- [Activity]: The word "Task" appears in some lines of the entries. Say how many, and give nothing but the number.

- [Supplied records]:
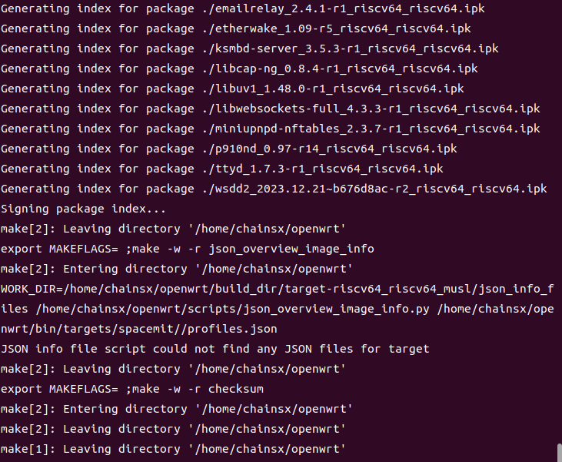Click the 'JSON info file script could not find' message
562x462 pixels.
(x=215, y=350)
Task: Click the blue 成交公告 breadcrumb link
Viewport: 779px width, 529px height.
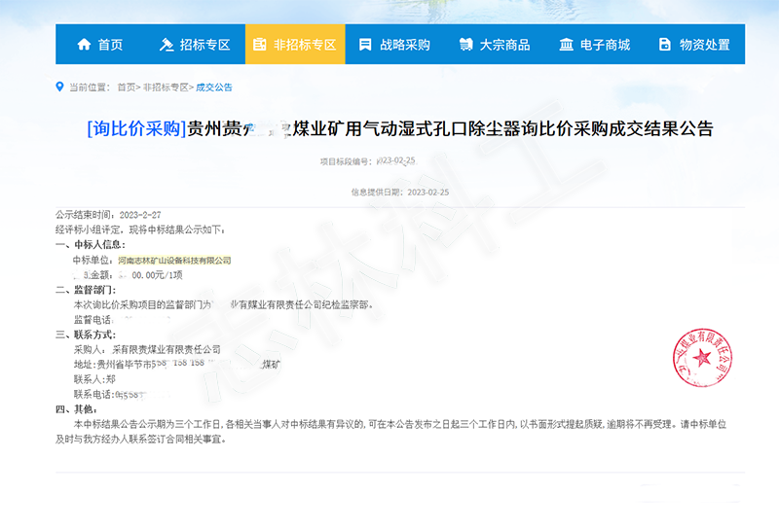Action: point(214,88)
--
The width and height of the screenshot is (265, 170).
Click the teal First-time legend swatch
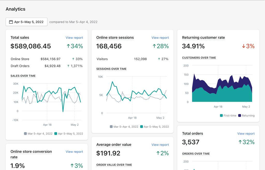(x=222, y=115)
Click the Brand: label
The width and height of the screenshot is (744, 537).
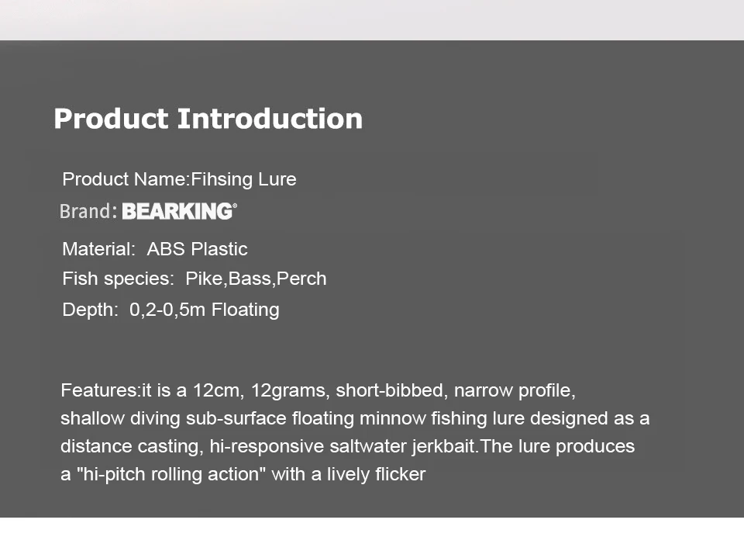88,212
* * *
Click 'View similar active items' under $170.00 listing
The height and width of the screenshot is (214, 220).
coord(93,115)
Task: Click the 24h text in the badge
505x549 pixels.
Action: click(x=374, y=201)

- [Written reply]: 2